**Assignment:** A stretch of the entries below is to be set down exactly, running from the line with "This screenshot has height=583, width=1568." through the line with "Task: Click column header above 効率 column", both included, and no other line.

BEGIN Dataset extract

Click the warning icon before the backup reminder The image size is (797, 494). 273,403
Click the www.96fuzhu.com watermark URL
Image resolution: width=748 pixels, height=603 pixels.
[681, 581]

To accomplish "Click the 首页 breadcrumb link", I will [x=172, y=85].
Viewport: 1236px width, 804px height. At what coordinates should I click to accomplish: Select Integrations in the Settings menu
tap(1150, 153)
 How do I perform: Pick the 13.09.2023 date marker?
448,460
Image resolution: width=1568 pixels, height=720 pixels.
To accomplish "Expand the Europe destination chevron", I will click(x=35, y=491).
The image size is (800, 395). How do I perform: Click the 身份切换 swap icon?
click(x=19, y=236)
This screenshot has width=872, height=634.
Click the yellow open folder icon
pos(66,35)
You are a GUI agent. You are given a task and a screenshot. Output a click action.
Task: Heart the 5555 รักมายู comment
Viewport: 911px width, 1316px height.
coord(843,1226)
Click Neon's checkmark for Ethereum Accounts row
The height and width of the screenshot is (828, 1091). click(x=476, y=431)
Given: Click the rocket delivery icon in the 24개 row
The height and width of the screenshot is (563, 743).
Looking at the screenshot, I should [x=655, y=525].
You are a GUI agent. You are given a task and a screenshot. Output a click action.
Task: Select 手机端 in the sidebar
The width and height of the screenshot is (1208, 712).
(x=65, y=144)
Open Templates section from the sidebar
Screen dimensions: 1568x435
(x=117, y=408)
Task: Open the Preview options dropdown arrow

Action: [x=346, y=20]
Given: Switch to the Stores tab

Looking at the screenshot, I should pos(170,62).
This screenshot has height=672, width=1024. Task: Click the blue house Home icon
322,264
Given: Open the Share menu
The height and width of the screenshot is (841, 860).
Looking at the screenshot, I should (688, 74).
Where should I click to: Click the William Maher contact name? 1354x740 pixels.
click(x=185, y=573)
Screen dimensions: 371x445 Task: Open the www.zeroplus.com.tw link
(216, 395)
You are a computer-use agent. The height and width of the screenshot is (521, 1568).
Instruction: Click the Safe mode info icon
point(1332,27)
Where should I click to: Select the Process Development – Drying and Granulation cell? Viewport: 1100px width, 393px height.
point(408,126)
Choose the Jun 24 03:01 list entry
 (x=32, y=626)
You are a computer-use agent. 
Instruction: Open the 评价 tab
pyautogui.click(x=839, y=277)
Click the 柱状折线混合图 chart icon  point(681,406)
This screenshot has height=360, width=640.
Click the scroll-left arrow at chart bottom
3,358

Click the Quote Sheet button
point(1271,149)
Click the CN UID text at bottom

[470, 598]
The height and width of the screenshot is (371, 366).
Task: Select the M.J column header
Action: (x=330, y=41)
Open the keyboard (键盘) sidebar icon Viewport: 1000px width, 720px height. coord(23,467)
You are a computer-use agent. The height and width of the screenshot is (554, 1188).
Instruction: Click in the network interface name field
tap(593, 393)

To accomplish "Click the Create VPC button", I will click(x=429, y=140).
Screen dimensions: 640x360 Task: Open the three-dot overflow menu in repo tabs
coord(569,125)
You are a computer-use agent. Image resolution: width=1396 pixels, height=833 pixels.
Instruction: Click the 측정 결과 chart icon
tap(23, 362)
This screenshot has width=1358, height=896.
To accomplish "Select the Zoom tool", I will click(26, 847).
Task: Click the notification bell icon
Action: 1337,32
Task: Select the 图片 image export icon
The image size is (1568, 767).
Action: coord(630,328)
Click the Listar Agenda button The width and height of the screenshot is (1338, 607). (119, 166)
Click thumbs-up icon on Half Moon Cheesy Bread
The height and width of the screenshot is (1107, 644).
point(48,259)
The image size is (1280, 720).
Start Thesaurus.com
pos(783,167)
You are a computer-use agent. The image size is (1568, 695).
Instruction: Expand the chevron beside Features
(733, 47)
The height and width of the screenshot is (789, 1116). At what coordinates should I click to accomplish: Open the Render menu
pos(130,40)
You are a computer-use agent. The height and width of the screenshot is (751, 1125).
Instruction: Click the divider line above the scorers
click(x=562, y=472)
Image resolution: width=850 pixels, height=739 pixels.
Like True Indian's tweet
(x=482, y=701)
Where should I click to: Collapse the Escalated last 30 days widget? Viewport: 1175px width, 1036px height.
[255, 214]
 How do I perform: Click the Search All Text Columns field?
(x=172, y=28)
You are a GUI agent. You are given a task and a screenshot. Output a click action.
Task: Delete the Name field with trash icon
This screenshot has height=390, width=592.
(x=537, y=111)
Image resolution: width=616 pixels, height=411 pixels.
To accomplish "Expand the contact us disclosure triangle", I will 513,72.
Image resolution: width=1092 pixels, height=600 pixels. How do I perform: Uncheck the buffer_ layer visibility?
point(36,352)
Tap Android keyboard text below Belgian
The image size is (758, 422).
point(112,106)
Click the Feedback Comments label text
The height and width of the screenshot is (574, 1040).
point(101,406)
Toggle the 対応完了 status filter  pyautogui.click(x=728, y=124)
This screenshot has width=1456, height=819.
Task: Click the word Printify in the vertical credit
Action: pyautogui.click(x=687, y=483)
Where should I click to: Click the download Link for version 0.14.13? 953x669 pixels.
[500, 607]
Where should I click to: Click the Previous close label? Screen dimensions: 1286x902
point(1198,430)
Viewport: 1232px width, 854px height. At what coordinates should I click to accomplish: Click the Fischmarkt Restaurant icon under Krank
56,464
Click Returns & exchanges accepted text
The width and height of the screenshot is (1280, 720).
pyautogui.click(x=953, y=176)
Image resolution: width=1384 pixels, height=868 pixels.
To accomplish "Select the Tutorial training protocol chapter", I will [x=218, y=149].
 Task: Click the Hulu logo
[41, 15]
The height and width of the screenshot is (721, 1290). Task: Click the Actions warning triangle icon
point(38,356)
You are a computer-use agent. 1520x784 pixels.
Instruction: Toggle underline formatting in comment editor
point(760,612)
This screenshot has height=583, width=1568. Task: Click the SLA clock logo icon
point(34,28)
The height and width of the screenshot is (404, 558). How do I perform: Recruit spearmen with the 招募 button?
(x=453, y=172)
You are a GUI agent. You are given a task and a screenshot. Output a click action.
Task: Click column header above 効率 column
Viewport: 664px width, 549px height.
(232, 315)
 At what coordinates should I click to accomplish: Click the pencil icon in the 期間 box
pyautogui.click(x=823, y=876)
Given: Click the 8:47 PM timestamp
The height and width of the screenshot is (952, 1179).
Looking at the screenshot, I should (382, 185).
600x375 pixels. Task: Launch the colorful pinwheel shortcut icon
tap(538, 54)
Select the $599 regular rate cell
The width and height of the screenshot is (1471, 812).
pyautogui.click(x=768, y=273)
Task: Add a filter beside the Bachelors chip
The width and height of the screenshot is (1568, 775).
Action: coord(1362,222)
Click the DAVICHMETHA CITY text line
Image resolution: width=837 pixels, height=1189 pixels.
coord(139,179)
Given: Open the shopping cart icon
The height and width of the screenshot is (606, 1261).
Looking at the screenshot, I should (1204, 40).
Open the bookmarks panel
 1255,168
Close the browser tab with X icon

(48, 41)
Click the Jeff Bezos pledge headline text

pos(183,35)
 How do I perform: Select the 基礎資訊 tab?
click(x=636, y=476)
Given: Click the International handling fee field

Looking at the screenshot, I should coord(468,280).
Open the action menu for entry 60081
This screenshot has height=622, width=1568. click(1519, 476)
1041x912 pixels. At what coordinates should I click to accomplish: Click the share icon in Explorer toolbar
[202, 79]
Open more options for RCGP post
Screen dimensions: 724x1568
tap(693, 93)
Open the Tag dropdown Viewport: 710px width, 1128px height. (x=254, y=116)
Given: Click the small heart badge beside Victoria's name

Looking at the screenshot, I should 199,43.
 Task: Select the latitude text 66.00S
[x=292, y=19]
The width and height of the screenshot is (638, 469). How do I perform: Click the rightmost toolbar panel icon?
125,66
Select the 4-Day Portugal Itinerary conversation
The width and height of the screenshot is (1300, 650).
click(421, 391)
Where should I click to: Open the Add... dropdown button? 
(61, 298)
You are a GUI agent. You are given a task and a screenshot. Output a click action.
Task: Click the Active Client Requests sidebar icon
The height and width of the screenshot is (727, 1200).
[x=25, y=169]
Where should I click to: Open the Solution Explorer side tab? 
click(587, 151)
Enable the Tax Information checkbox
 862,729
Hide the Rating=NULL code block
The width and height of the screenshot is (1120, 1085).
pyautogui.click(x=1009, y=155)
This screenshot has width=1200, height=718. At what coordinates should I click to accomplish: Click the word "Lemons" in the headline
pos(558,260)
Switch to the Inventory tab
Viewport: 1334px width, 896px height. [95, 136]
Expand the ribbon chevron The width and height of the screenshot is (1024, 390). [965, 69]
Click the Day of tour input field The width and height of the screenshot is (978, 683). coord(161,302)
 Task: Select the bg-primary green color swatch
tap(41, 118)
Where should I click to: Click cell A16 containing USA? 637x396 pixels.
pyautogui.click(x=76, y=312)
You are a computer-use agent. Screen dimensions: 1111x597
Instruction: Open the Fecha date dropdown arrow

END Dataset extract

**Expected answer:**
This screenshot has height=583, width=1568. Task: Click the SLA clock logo icon
point(34,28)
The height and width of the screenshot is (404, 558). How do I perform: Recruit spearmen with the 招募 button?
(x=453, y=172)
You are a GUI agent. You are given a task and a screenshot. Output a click action.
Task: Click column header above 効率 column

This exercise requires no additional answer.